RÉPUBLIQUE FRANÇAISE
AU NOM DU PEUPLE FRANÇAIS
COUR D'APPEL DE PARIS
Pôle 6 - Chambre 13
ARRÊT DU 21 Avril 2023
(n° , 6 pages)
Numéro d'inscription au répertoire général : S N° RG 16/15217 - N° Portalis 35L7-V-B7A-B2FD6
Décision déférée à la Cour : jugement rendu le 31 Octobre 2016 par le Tribunal des Affaires de Sécurité Sociale de PARIS RG n° 16-02905
APPELANTE
SAS [3] venant aux droits de [4]
[Adresse 1]
[Adresse 1]
représentée par Me Philippe PACOTTE, avocat au barreau de PARIS, toque : P0513, substitué par Me Solène BOROCCO, avocat au barreau de PARIS, toque : P0513
INTIMEE
CAISSE PRIMAIRE D'ASSURANCE MALADIE DES [Localité 2]
[Adresse 8]
[Adresse 8]
représentée par Me Florence KATO, avocat au barreau de PARIS, toque : D1901, substituée par Me Amy TABOURE, avocat au barreau de PARIS
COMPOSITION DE LA COUR :
En application des dispositions de l'article 945-1 du code de procédure civile, l'affaire a été débattue le 21 Février 2023, en audience publique, les parties ne s'y étant pas opposées, devant Madame Laurence LE QUELLEC, Présidente de chambre, chargé du rapport.
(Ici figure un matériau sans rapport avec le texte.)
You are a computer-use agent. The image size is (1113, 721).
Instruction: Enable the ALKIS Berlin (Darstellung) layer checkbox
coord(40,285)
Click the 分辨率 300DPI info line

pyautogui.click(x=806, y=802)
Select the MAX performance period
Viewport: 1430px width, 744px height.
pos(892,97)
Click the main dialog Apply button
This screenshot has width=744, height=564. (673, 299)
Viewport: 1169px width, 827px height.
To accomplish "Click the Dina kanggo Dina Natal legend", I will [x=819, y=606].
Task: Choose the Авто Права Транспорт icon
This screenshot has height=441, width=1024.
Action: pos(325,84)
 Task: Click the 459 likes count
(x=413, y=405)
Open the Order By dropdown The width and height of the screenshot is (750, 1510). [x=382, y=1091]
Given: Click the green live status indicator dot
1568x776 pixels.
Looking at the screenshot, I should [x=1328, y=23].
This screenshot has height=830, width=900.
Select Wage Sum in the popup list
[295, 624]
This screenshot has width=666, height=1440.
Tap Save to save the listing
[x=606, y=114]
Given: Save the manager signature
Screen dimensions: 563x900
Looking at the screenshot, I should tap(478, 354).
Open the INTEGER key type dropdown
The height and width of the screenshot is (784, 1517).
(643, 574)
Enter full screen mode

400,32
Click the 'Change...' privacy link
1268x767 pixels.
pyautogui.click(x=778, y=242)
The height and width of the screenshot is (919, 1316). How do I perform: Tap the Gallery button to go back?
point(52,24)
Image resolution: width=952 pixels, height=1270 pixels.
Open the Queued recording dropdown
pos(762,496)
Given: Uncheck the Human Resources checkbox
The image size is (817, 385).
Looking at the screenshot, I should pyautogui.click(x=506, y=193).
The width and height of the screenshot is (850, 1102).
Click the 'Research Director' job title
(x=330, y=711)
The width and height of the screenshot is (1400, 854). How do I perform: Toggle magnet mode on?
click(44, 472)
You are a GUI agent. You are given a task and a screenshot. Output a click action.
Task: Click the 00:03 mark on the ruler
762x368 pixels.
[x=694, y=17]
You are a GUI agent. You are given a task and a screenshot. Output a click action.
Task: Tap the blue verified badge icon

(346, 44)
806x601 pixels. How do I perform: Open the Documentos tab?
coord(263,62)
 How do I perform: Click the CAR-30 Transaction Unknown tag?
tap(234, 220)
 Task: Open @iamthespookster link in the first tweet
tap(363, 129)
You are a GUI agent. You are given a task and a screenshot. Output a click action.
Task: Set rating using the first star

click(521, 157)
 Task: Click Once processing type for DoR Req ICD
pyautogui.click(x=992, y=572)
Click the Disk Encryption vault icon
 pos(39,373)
Ce magistrat a rendu compte des plaidoiries dans le délibéré de la cour, composée de :
Madame Laurence LE QUELLEC, Présidente de chambre
Monsieur Raoul CARBONARO, Président de chambre
Madame Bathilde CHEVALIER, Conseillère
Greffier : Madame Joanna FABBY, lors des débats
ARRET :
- CONTRADICTOIRE
- prononcé
par mise à disposition de l'arrêt au greffe de la cour, les parties en ayant été préalablement avisées dans les conditions prévues au deuxième alinéa de l'article 450 du code de procédure civile.
-signé par Madame Laurence LE QUELLEC, Présidente de chambre, et par Madame Fatma DEVECI, greffière à laquelle la minute de la décision a été remise par le magistrat signataire.
La cour statue sur l'appel interjeté par la SAS [4] aux droits de laquelle vient la SAS [3] (la société) d'un jugement rendu par le tribunal des affaires de sécurité sociale de Paris dans un litige l'opposant à la caisse primaire d'assurance maladie des [Localité 2] (la caisse).
FAITS, PROCÉDURE, PRÉTENTIONS ET MOYENS DES PARTIES :
Les faits de la cause ont été exactement exposés dans la décision déféré à laquelle il est fait expressément référence à cet égard.
Il suffit de rappeler que M. [T] [B], salarié de la société en qualité d'agent de propreté a formé le 3 août 2015 une déclaration de maladie professionnelle, pour 'rupture tendon sus épineux épaule droite'.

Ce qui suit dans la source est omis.